A lot of people on here toss around the word “privilege” based on their own stereotypes of what privilege supposedly looks like. It would be funny except it’s used to bash other sex workers.

But it’s also incredibly counter-productive. If a sex worker has some amount of privilege, isn’t it better that she (or he) uses their advantages to try and help others? If they’re supposedly privileged and isolated from the negatives of sex work, it would be much easier for them to simply live in their own happy world and ignore the larger problems. After all, those aren’t their problems.

This isn’t to say everyone should be thankful when those with privilege come down off Mt. Olympus to help the common folk — there’s no need. What is needed is an awareness that those with relative privilege are in the best position to help others simply because that’s how life works. If you have the luxury of a social consciousness/time/energy/money, why not put it to use?
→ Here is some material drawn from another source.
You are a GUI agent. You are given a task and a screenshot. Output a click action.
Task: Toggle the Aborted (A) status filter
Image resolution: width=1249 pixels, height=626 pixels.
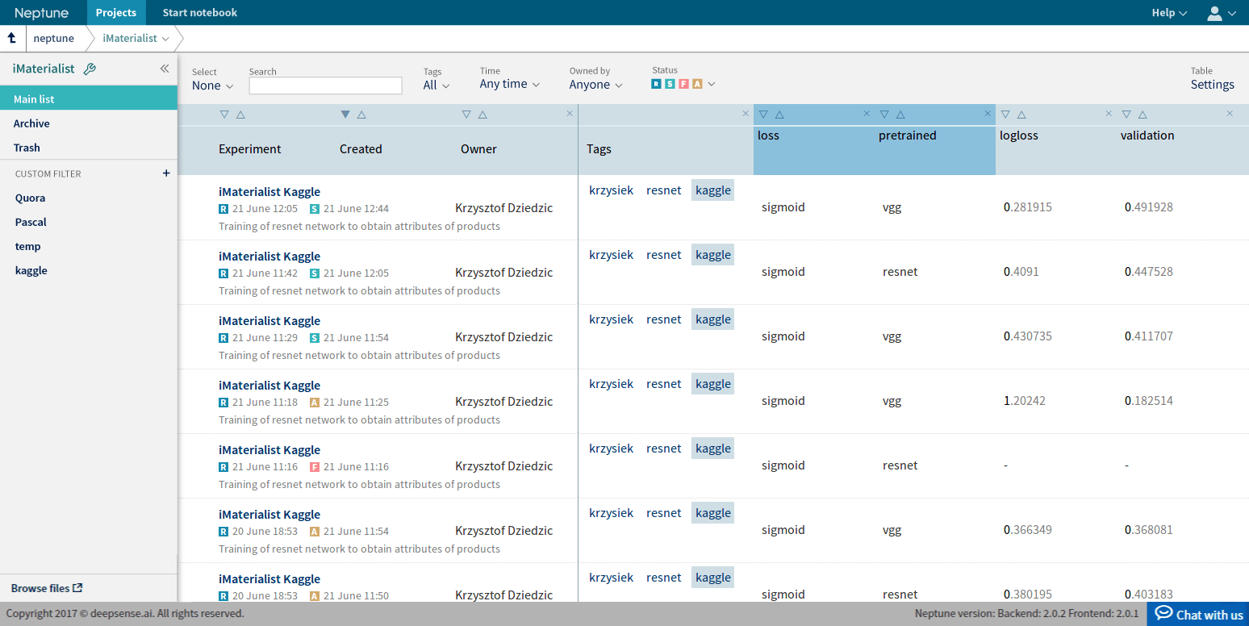click(x=697, y=84)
Taking in the broader picture, we all need to realize that the privilege argument doesn’t concern the outside world much. I see this every day in my Google Alerts. It’s wasted energy here.

To most of the outside world, we’re all AIDS-infested, criminal crack whores anyway.

18 Responses

  1. excellent post

  2. Amanda, I love you, marry me in Canada?

    The You’re So Privileged argument is used to shut a spectrum of sex workers out of sex worker conversation and debates by all too many people.

  3. Ren,

    Thank you!

    And thank you for my first same-sex marriage proposal. Glad it’s from a kinky girl like you.

    XX

  4. ZOMG, I remember the whole tigtog “You’re priviledged enough to afford a bodyguard”…Ren “How, exactly, do you think I pay my security?” thing over at Ren’s place.

    The anti-porn types are so quick to pull the privilege card when it suits *their* purposes, but won’t look at their own. It feels like a variation of the Oppression Olympics.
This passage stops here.